Margherita Boniver (; born 11 March 1938) is an Italian politician.

Biography
Until 1962 she lived abroad, in places such as Washington, D.C., Bucharest and London. In Italy she founded the Italian section of Amnesty International which she led from 1973 to 1980.

She was a member of the Italian Chamber of Deputies for the Italian Socialist Party (PSI) from 1987 to 1992, and then of the Italian Senate from 1992 to 1994. She also served as Member of the European Parliament from 1987 to 1989. Between 1991 and 1993 she served twice as minister: Minister for Italians Abroad in the Andreotti VII Cabinet and Minister of Tourism in the Amato I Cabinet.

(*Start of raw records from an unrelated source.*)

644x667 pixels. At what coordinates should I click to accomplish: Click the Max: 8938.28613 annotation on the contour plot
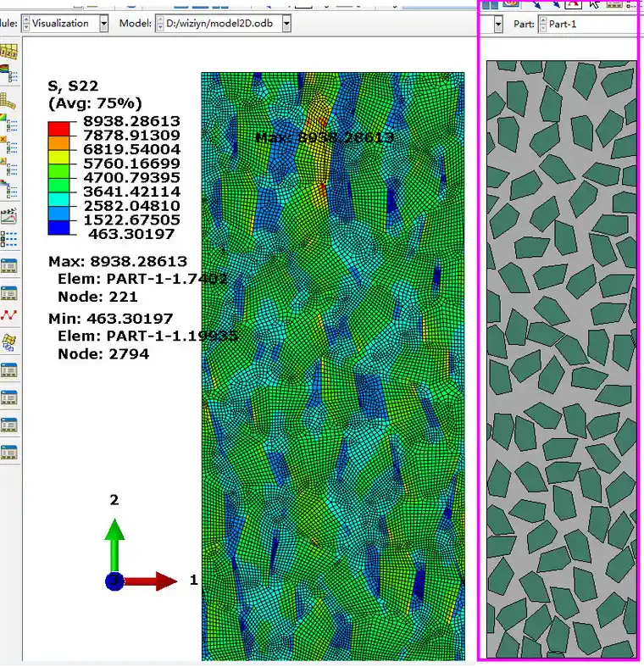325,137
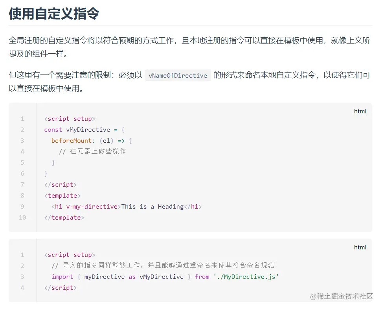The image size is (382, 309).
Task: Click the 稀土掘金技术社区 watermark
Action: tap(341, 296)
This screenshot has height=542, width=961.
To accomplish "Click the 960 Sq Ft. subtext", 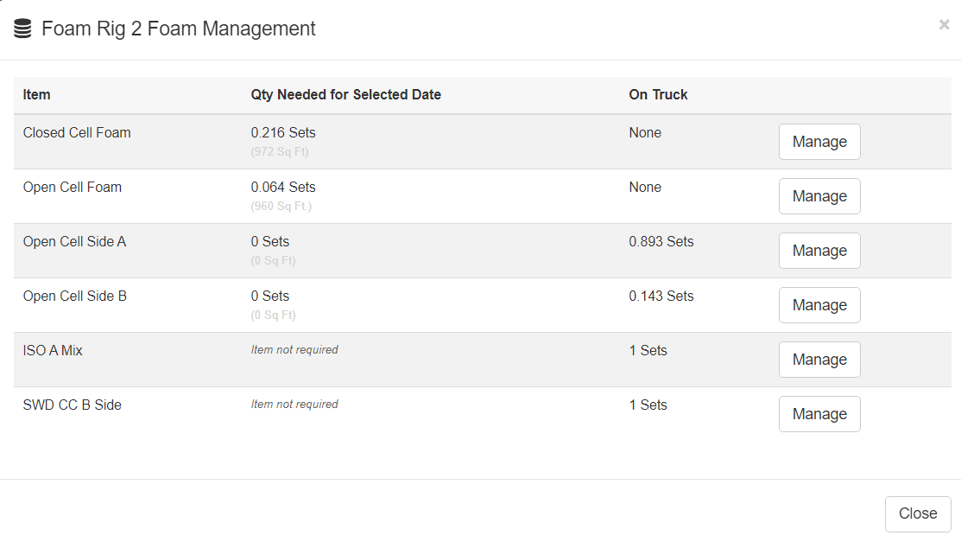I will click(x=281, y=207).
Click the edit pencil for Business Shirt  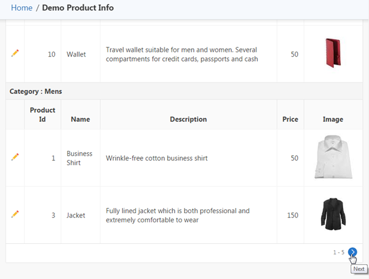[x=15, y=157]
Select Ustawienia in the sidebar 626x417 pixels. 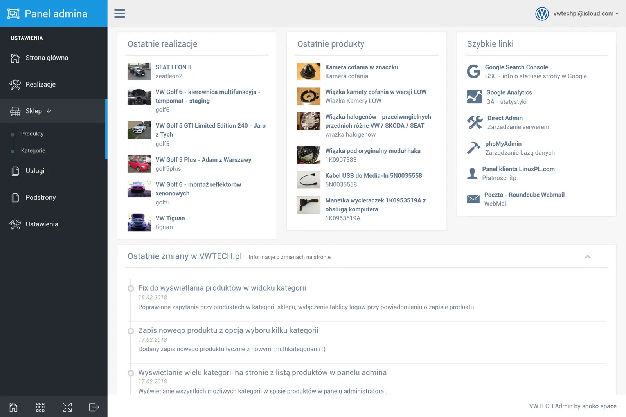(x=42, y=224)

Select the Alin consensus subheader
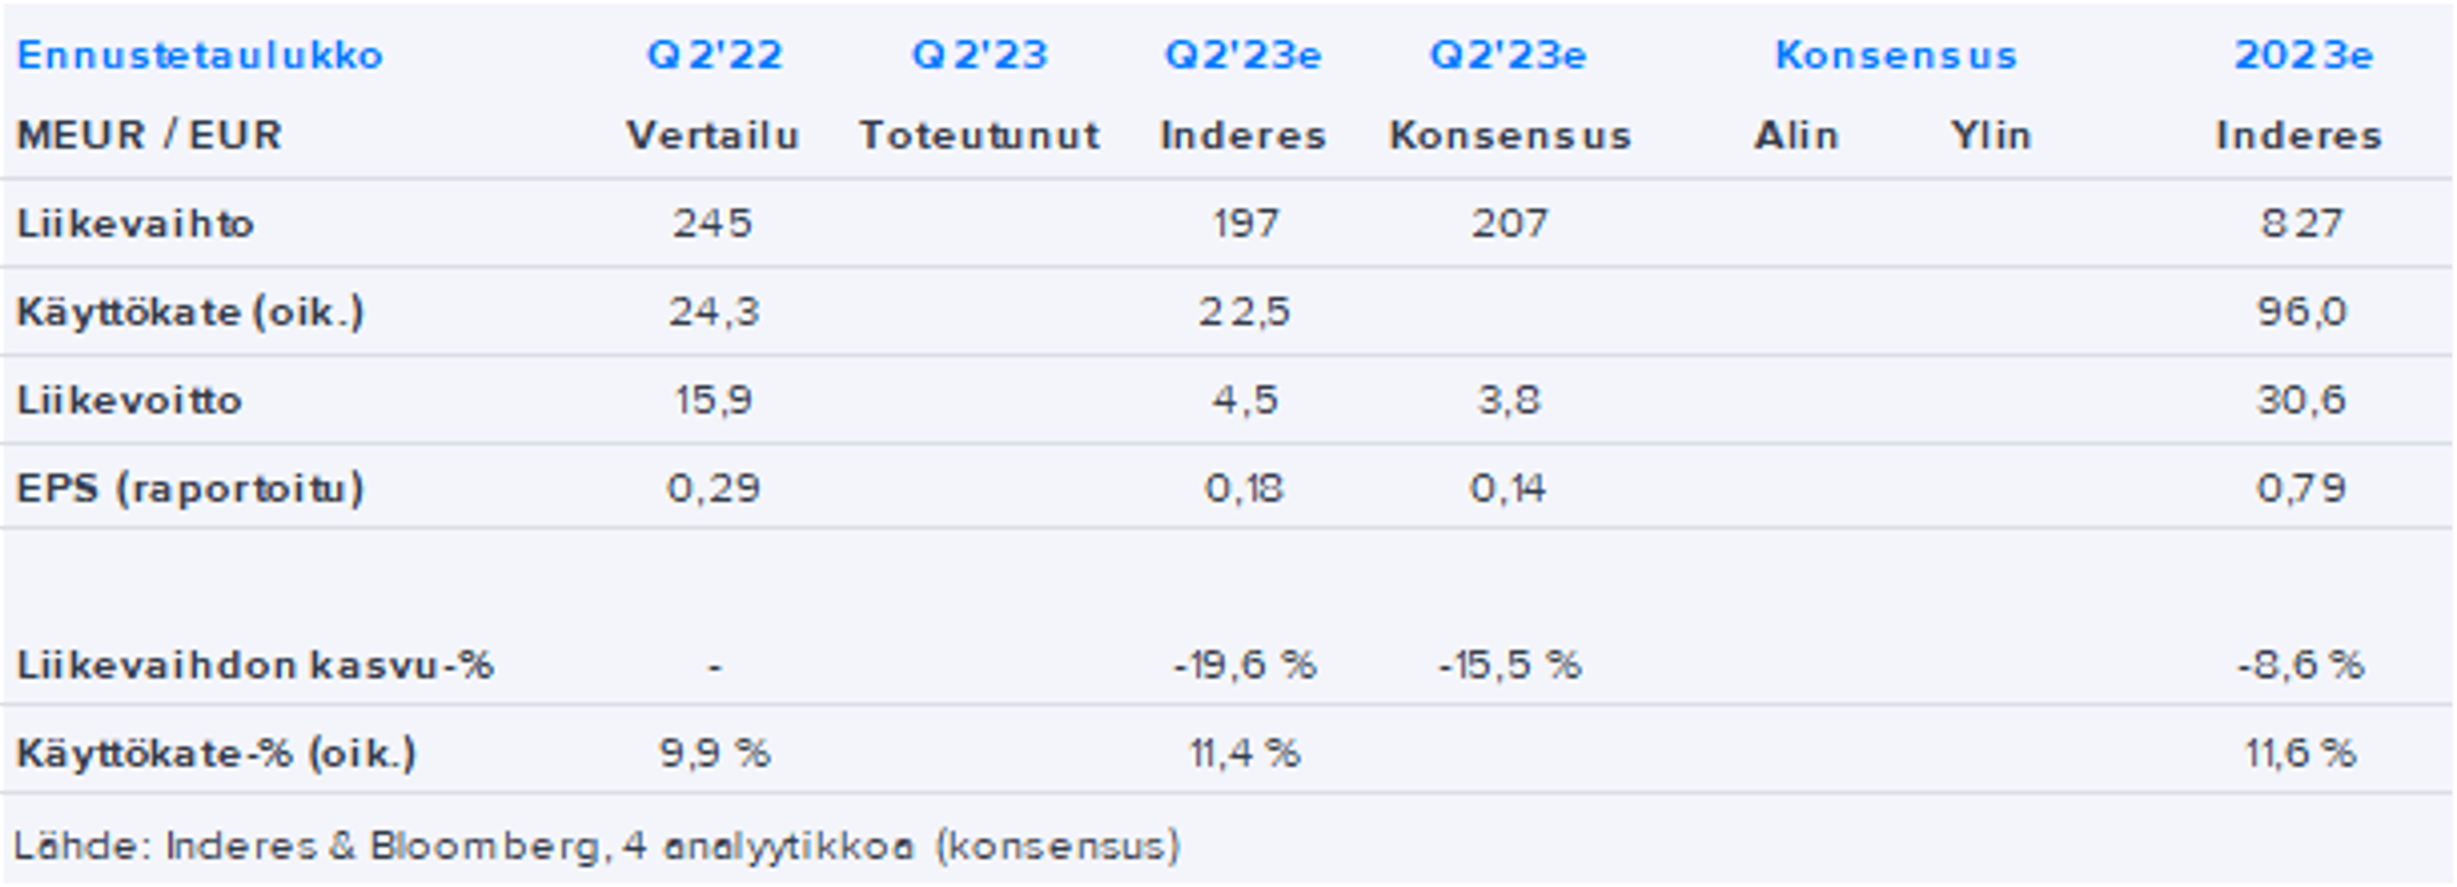(1796, 135)
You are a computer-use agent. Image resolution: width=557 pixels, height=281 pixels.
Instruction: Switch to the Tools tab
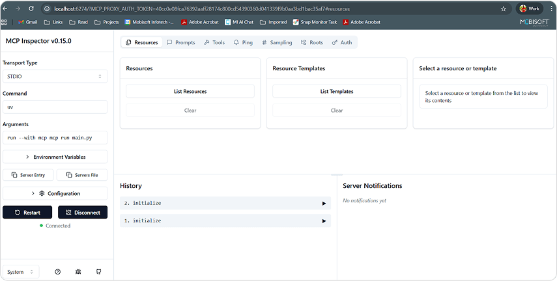pos(214,42)
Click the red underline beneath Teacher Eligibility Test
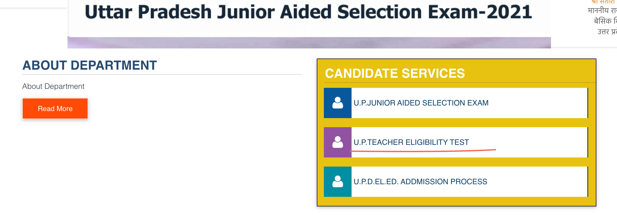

After the disbanding of PSI, Boniver joined Silvio Berlusconi's Forza Italia along with many other Socialists. After having unsuccessfully run again for the Italian Senate in 2001, she was appointed and served until 2006 as Undersecretary of Foreign Affairs in Berlusconi's II and III cabinets.

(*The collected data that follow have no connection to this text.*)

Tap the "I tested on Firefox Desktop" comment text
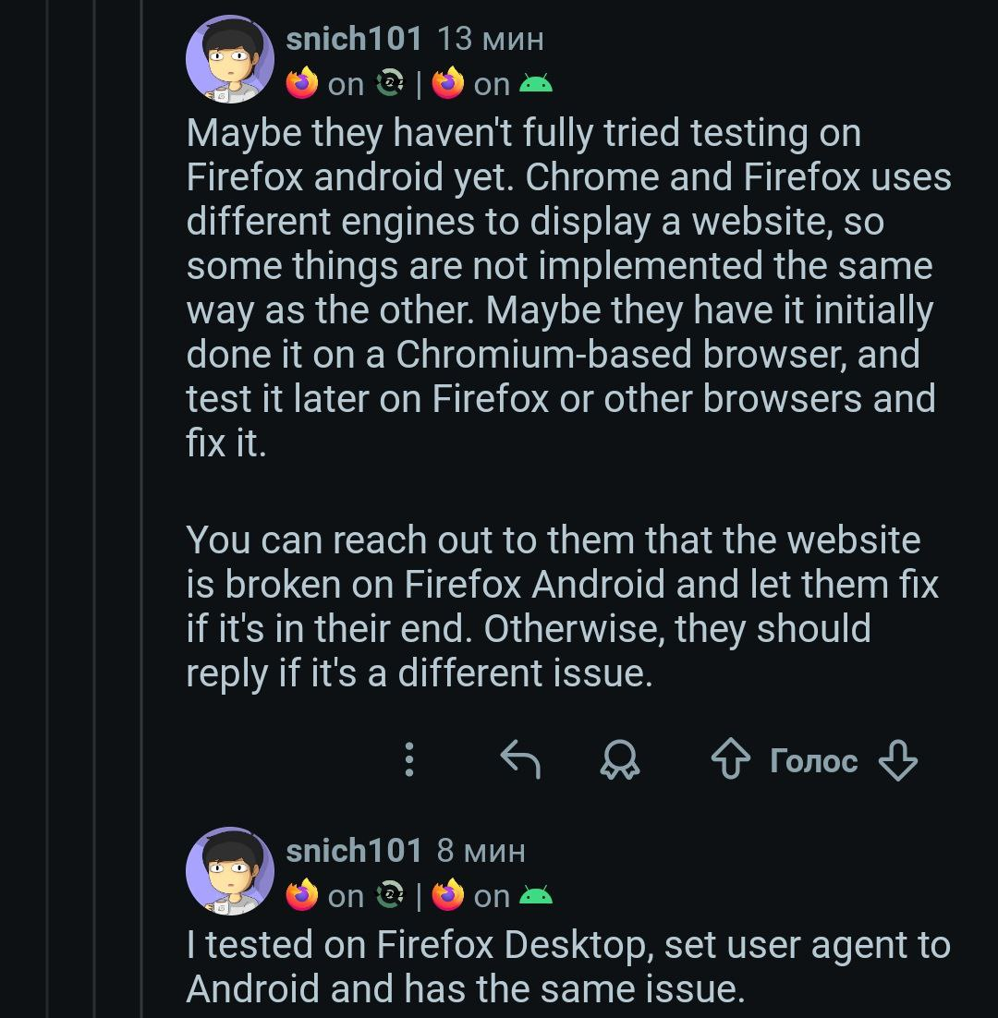Viewport: 998px width, 1018px height. [554, 966]
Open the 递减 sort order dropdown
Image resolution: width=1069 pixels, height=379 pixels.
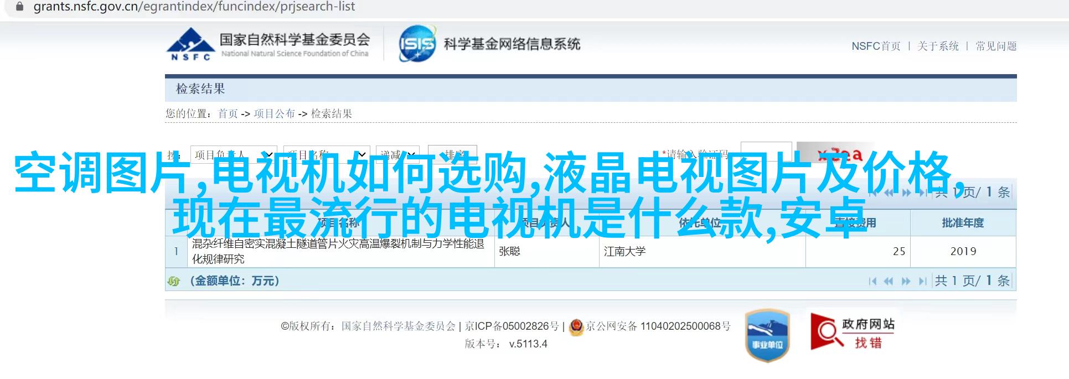(x=397, y=154)
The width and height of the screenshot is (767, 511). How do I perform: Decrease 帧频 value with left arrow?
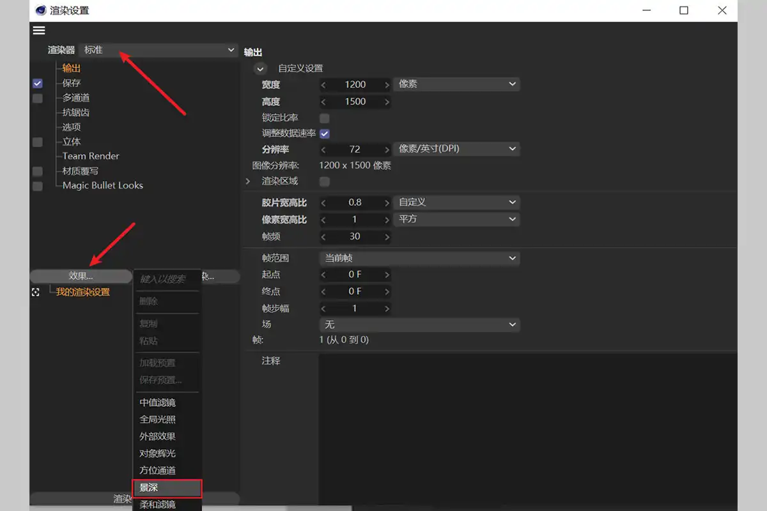tap(323, 236)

In 2006 and 2008 she was re-elected to the Chamber of Deputies, representing the social-democratic wing of the party.

References

1938 births
Living people
Politicians from Rome
Italian Socialist Party politicians
Socialist Party (Italy, 1996) politicians
Forza Italia politicians
The People of Freedom politicians
Forza Italia (2013) politicians
Government ministers of Italy
Senators of Legislature VIII of Italy
Senators of Legislature IX of Italy
Deputies of Legislature X of Italy
Deputies of Legislature XV of Italy
Deputies of Legislature XVI of Italy
Italian Socialist Party MEPs
MEPs for Italy 1984–1989
20th-century women MEPs for Italy
Women government ministers of Italy
21st-century Italian women politicians
Women members of the Chamber of Deputies (Italy)
Women members of the Senate of the Republic (Italy)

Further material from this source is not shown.